§ **WHAT TO DO**: Echo the lines of the records verbatim, starting at the line containing "At what (x,y)" and continuing through the end of the records, both ends included. Leave the pictures out of your answer.

(Collected data entries)
• • •
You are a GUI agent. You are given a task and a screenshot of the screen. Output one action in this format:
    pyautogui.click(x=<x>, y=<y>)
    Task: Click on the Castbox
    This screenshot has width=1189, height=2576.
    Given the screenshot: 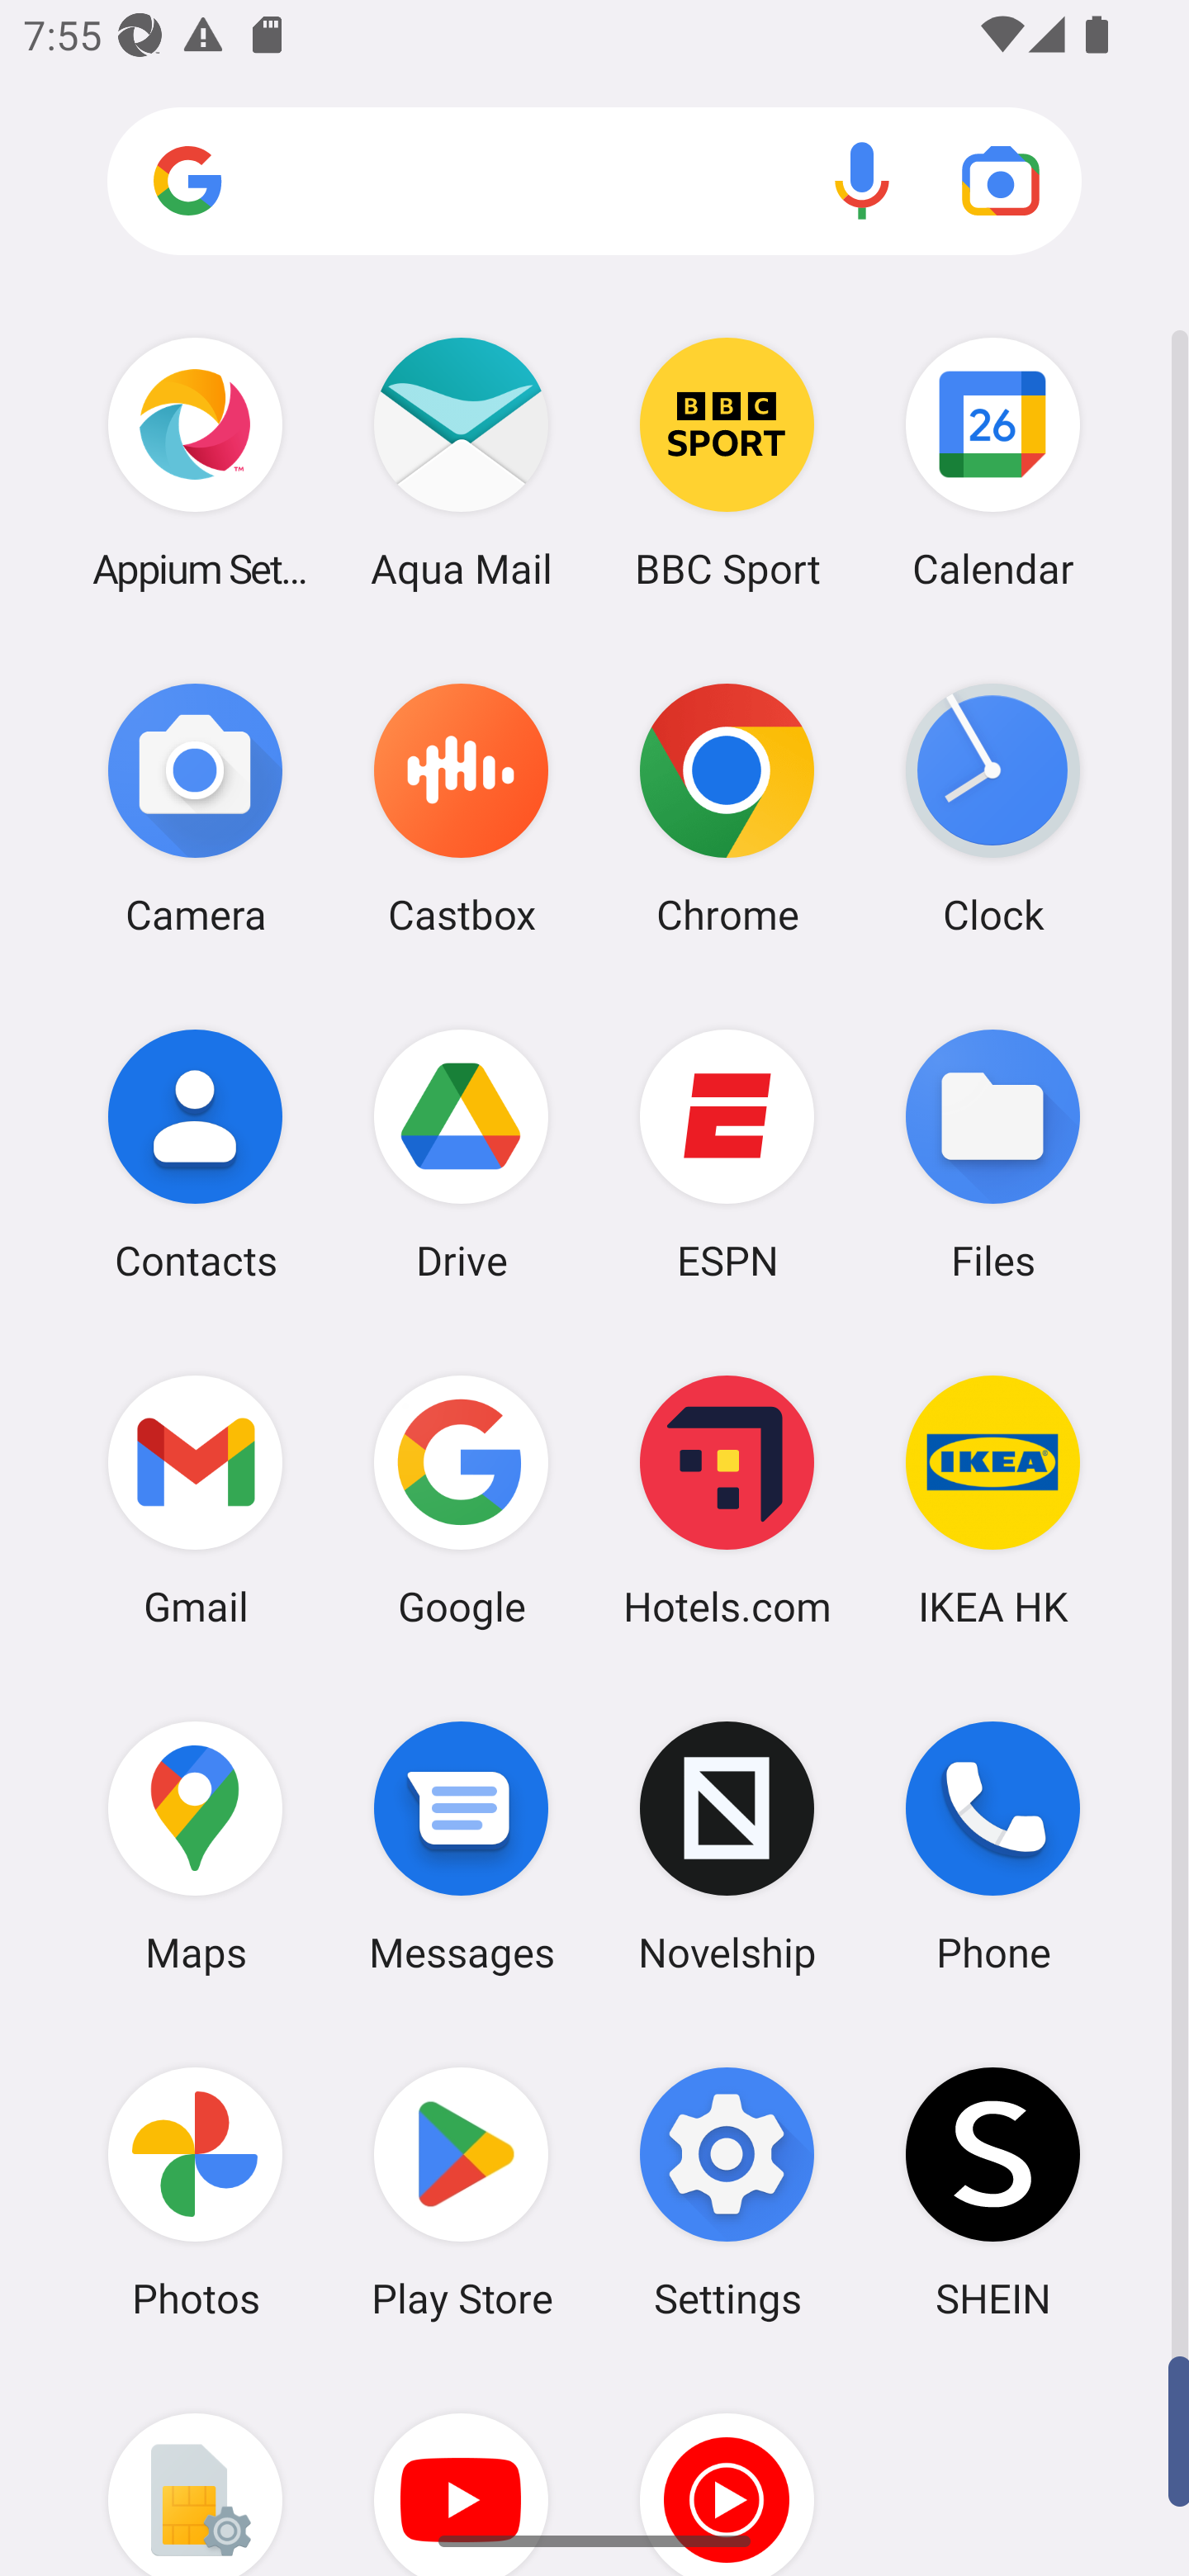 What is the action you would take?
    pyautogui.click(x=461, y=808)
    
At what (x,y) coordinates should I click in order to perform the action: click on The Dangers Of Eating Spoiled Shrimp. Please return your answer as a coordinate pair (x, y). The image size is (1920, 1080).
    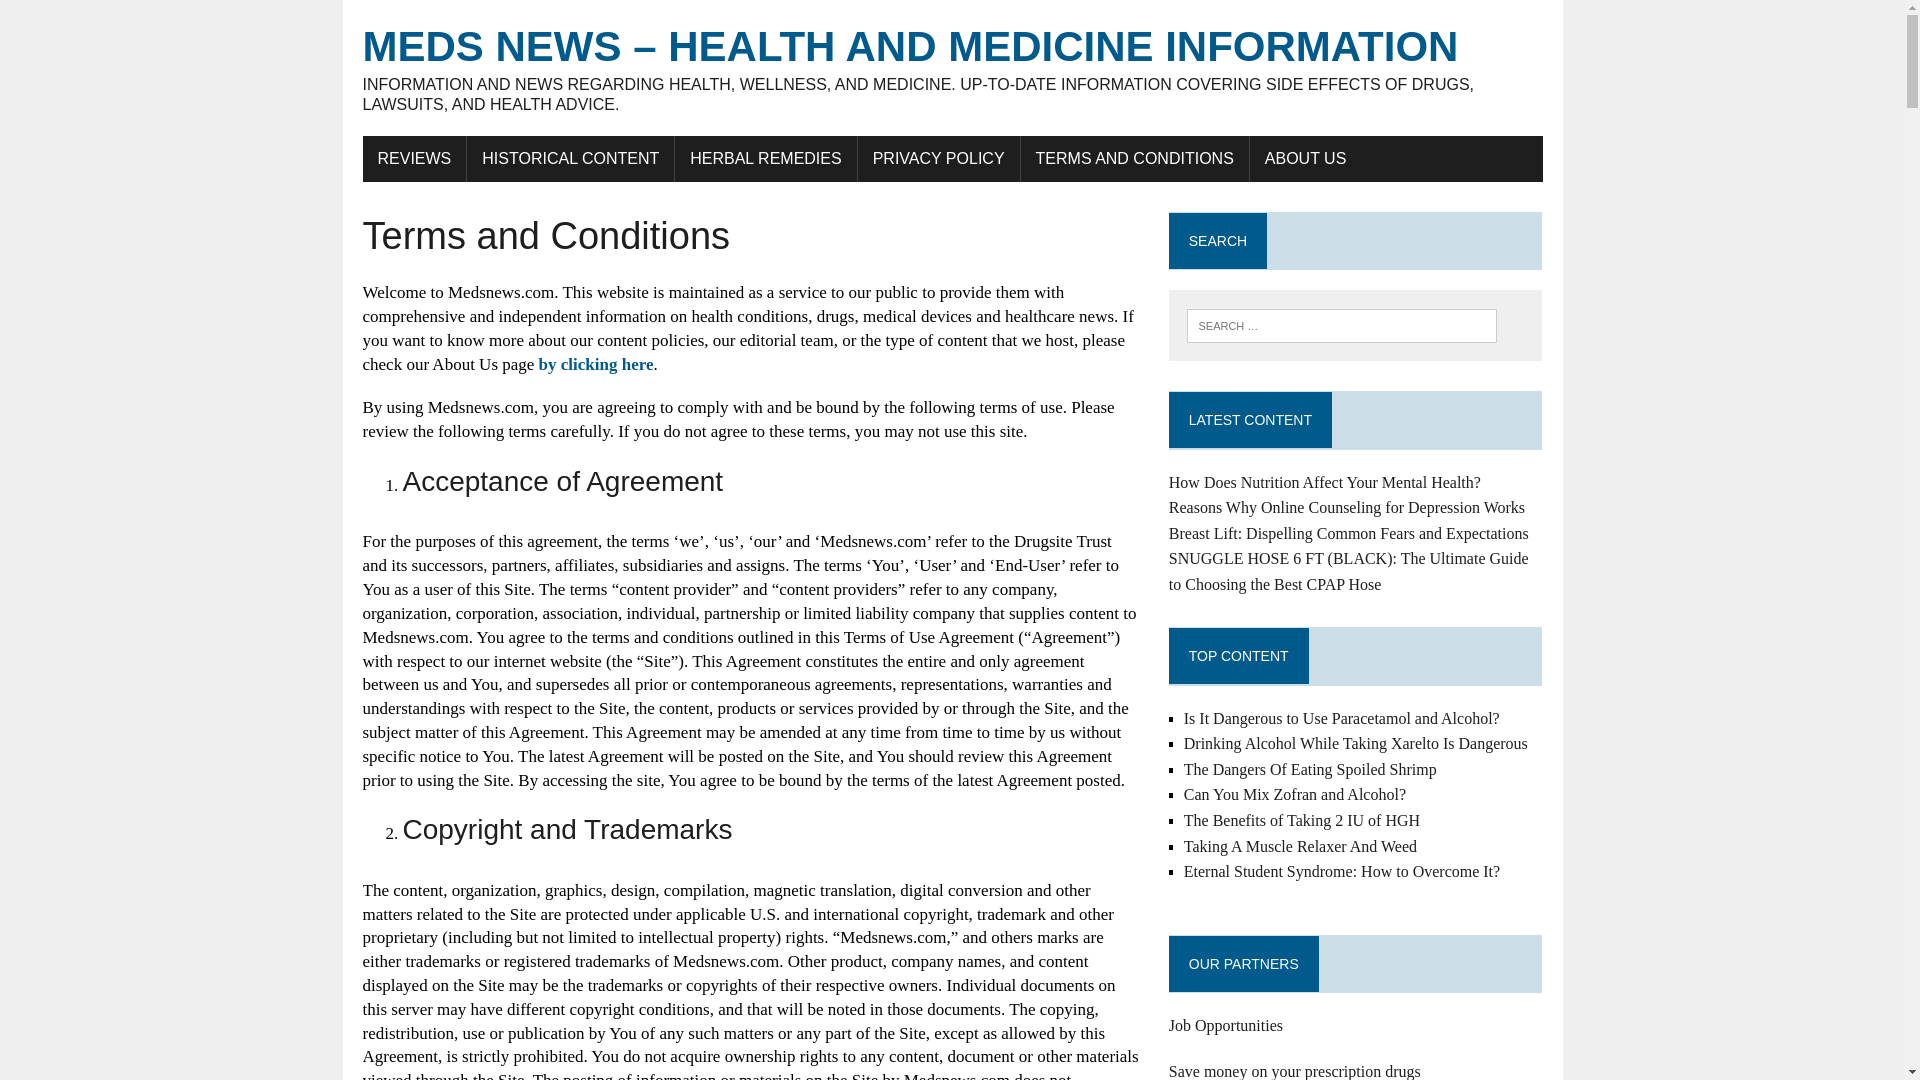
    Looking at the image, I should click on (1310, 769).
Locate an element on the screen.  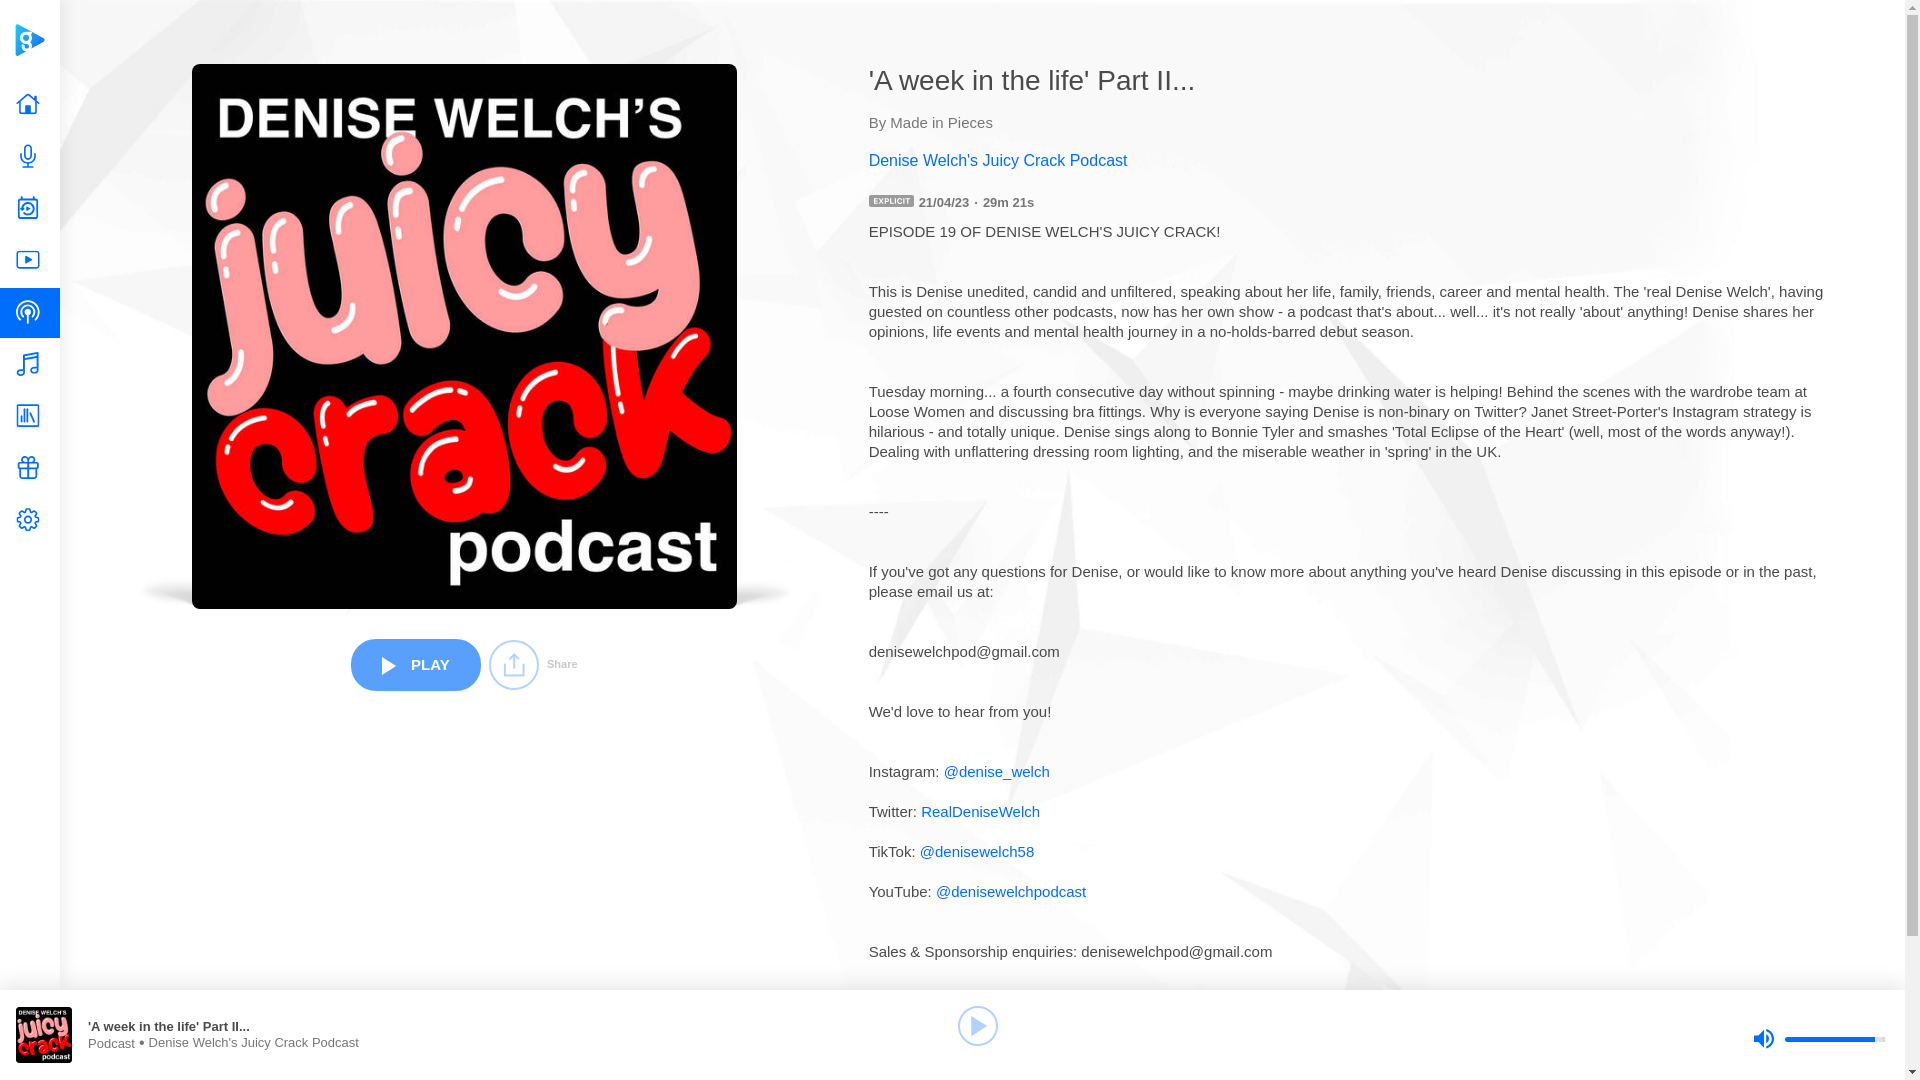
• • •
§ **SOLUTION TO THE PROBLEM**:
At what (x,y) coordinates should I click in order to perform the action: click on The Dangers Of Eating Spoiled Shrimp. Please return your answer as a coordinate pair (x, y). The image size is (1920, 1080).
    Looking at the image, I should click on (1310, 769).
Locate an element on the screen.  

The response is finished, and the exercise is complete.